Dr. Benjamin Natelson, M.D., professor of neurosciences at the University of New Jersey Medical School, is a highly respectedMyalgic Encephalomyelitis/Chronic Fatigue Syndrome (ME/CFS) researcher. He recently, using a new technology called proteomic profiling, has found abnormal proteins in the spinal fluid of ME/CFS patients.

The purpose of his research is to seek possible causes and diagnostic markers for ME/CFS.

In the early stages of this research, he has already found at least 5 "CFS-related alterations... in both the high and low molecular weight ranges." One of the proteins "that is present in all healthy controls... appears absent or reduced in 81% of CFIDS patients." Dr. Natelson, in the next phase of his research, is seeking to identify this protein. Likely candidates are a thryroid hormone transport protein and a brain-derived neurotrophic factor. The protein alterations could explain various ME/CFS symptoms, including exhaustion, cognition and memory problems, and neural aberrations.

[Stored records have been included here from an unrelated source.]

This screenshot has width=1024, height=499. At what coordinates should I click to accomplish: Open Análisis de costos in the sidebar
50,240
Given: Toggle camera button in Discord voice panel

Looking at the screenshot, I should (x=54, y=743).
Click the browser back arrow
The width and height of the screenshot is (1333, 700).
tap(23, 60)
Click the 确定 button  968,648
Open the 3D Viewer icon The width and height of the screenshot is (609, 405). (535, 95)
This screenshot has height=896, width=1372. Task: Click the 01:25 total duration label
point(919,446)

Dr. Natelson wishes to continue and broaden his research to test the spinal fluids of more ME/CFS patients and controls to determine if a CFIDS-specific altered protein profile exists and if such a profile can be used as a diagnostic marker.

Although his work is in its early stages, it seems like a valuable line of research since the spinal fluid may provide access to determining organic changes in the brain.